To some people Bradley Manning is a superhero for shedding light on some of the misdeeds the U.S. military had been committing when he shared thousands of documents with WikiLeaks. Now Manning's story will be told in the same medium as a superhero's because graphic artist and WikiLeaks supporter Clark Stoeckley is creating a comic based on Manning's trial, according to the Guardian.
The graphic novel will be called "The United States vs PFC Bradley Manning: A Graphic Account From Inside the Courtroom" and is already available for presale through OR Books.
Stoeckley has been driving a truck emblazoned with the WikiLeaks logo to Fort Meade every day where he is the only sketch artist observing the trial. Some of the drawings created by Stoeckley so far include depictions of courtroom observers who have been told to turn their shirts that say "truth" inside out, the hacker that reported Manning to the authorities Adrian Lamo and Manning sitting at the defense table, reports the Guardian.
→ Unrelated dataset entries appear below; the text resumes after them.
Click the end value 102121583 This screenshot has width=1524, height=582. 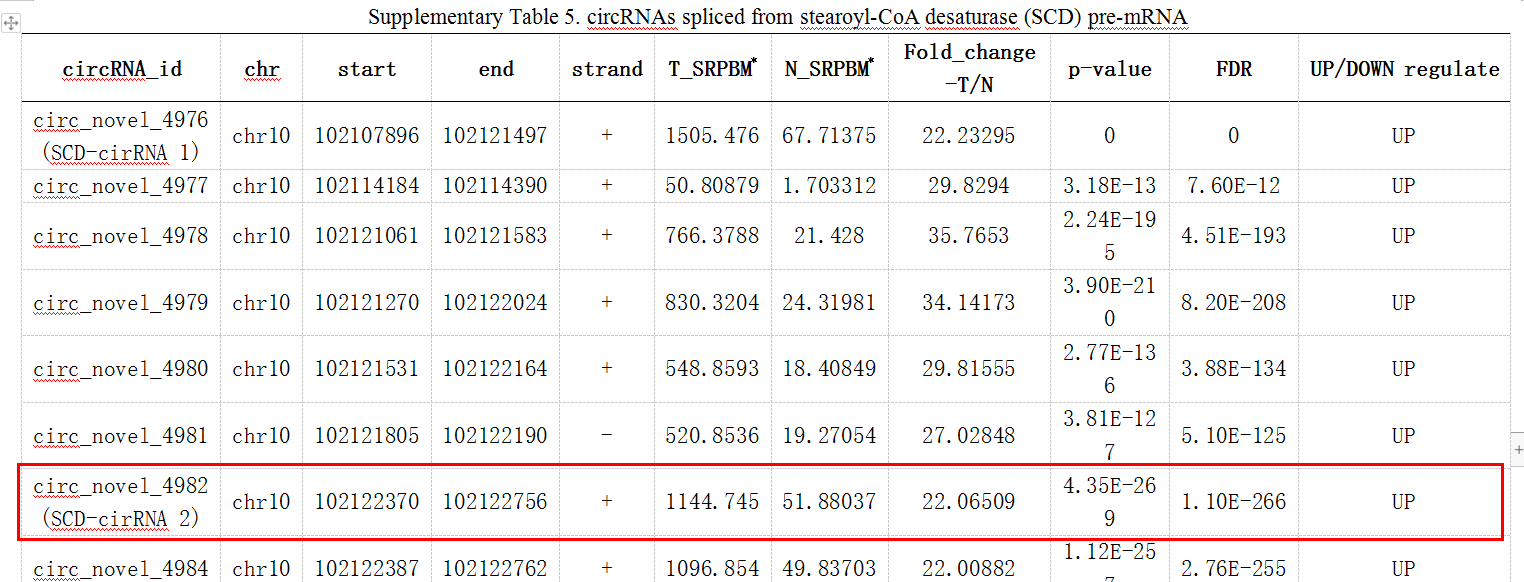495,236
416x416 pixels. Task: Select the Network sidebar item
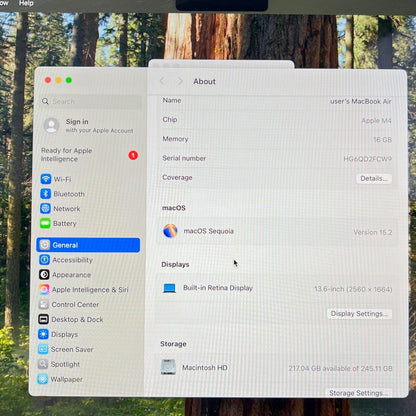tap(88, 208)
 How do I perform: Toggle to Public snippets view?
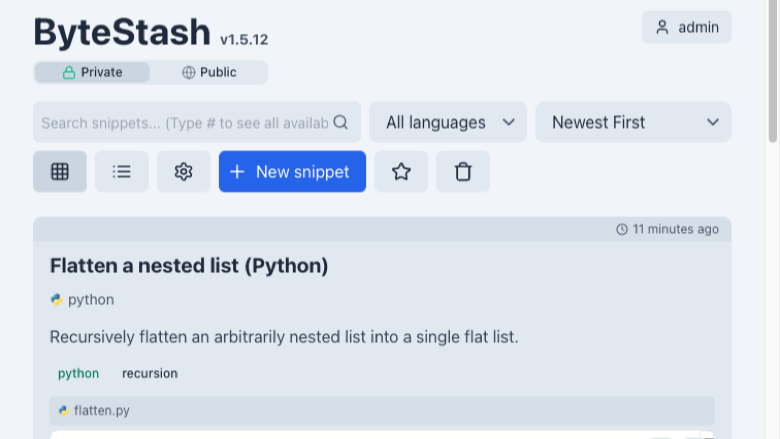[x=209, y=73]

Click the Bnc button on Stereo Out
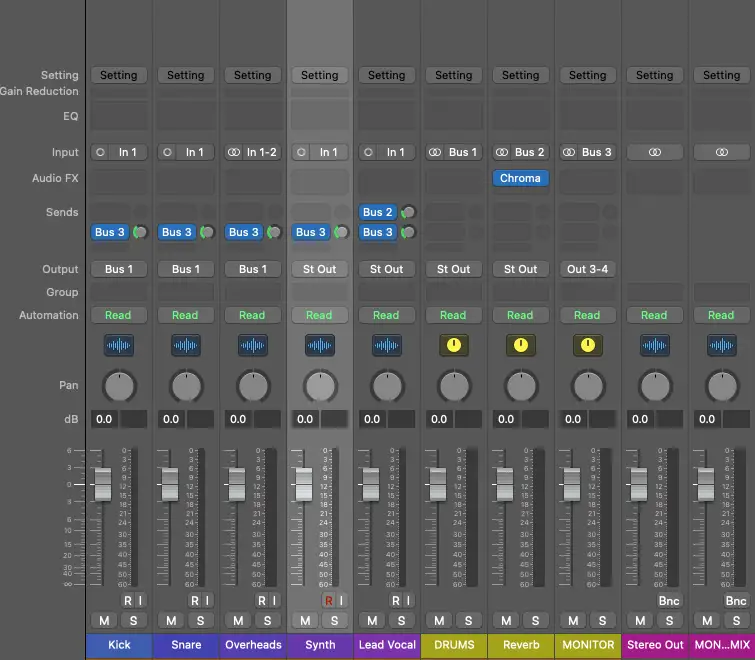[x=668, y=600]
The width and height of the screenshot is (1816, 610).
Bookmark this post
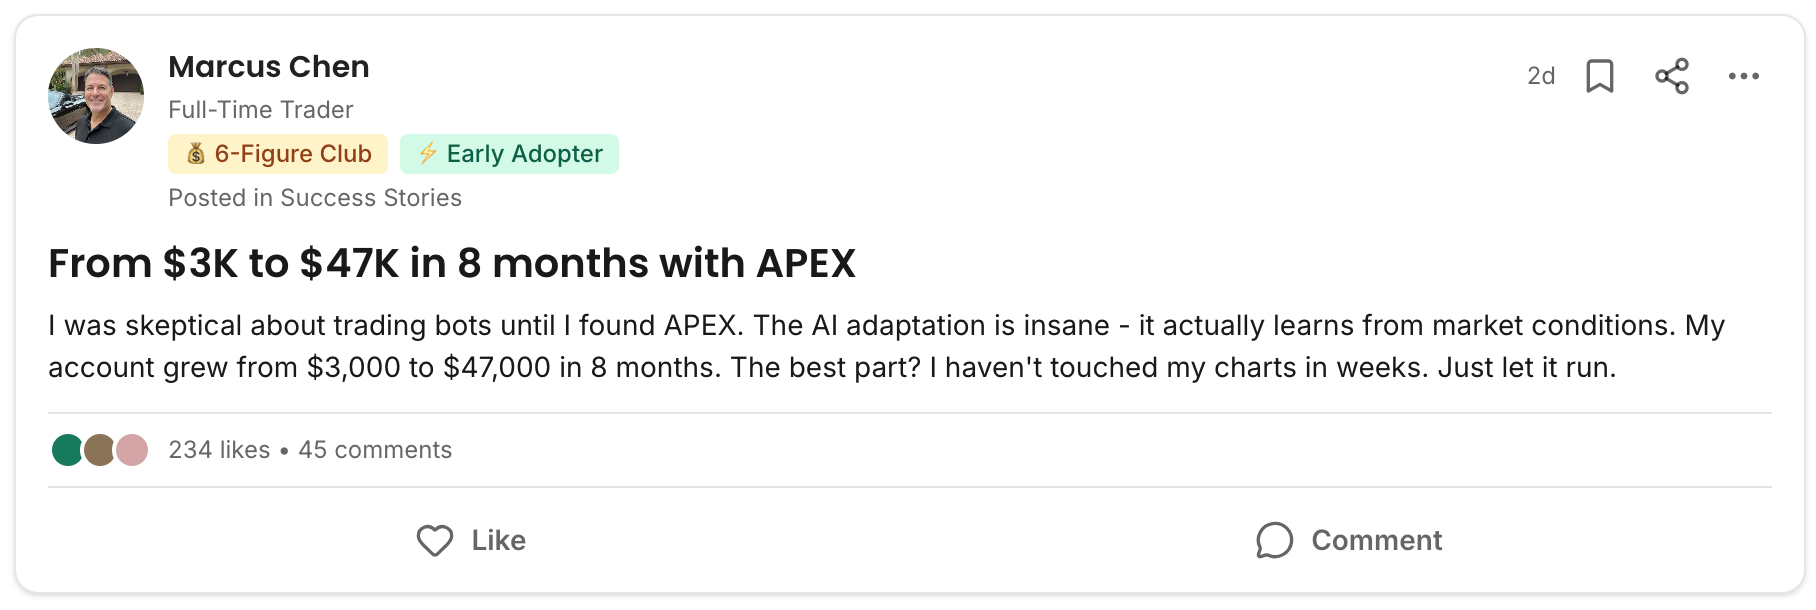1600,76
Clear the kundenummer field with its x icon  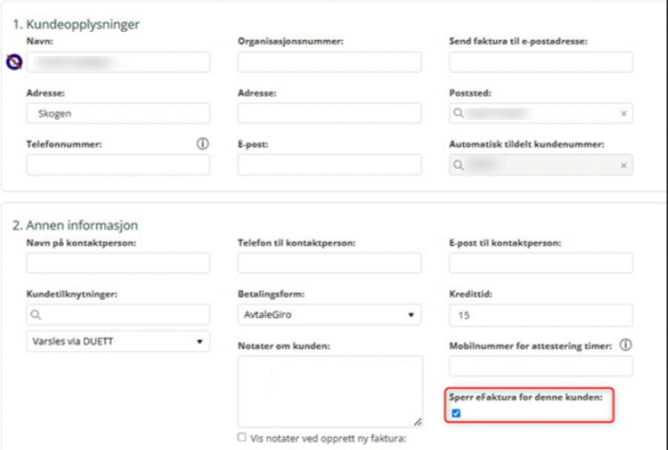click(624, 165)
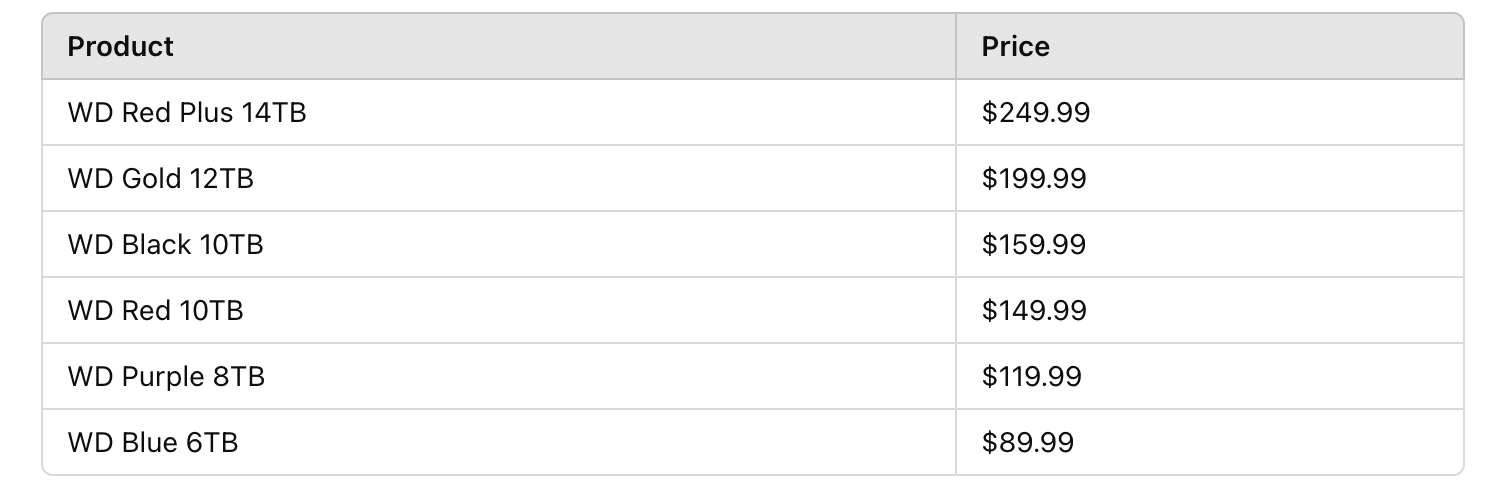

"No other sketch artists are coming to the trial here in Fort Meade regularly," Stoeckley said. "I'm here all the time. I want to record every single witness and create a visual record of what's going on so that people can put faces to transcripts. I'm trying to capture the atmosphere in the courtroom and that characters who are part of the story...I'm doing this in a style that's never been used in courtroom sketch art."
Part of what makes the style Stoeckley is using different than other courtroom sketch art is that he is attempting to tell the story that is being revealed by the trial as well as the story of the trial. For example, while illustrating comments Manning made about the Guantanamo Bay detention center Stoeckley doesn't just draw Manning talking, he draws the detention center and President Barack Obama alongside it, according to the Guardian.
Stoeckley was inspired to create the comic by a desire to show humanize the citizens of Iraq and Afghanistan for the average Americans who are so distant from the warzones that it fails to impact their daily lives.
"I wanted the American public to know that not everyone in Iraq and Afghanistan are targets that needed to be neutralized, but rather people who were struggling to live in the pressure cooker environment of what we call asymmetric warfare," Stoeckley said. "As I hoped, others were just as troubled, if not more troubled, than me by what they saw."
Stoeckley's comic is set to be published in October following the conclusion of the court-martial. People who decide to preorder the book will receive weekly summaries of the trial from Stoeckley via e-mail.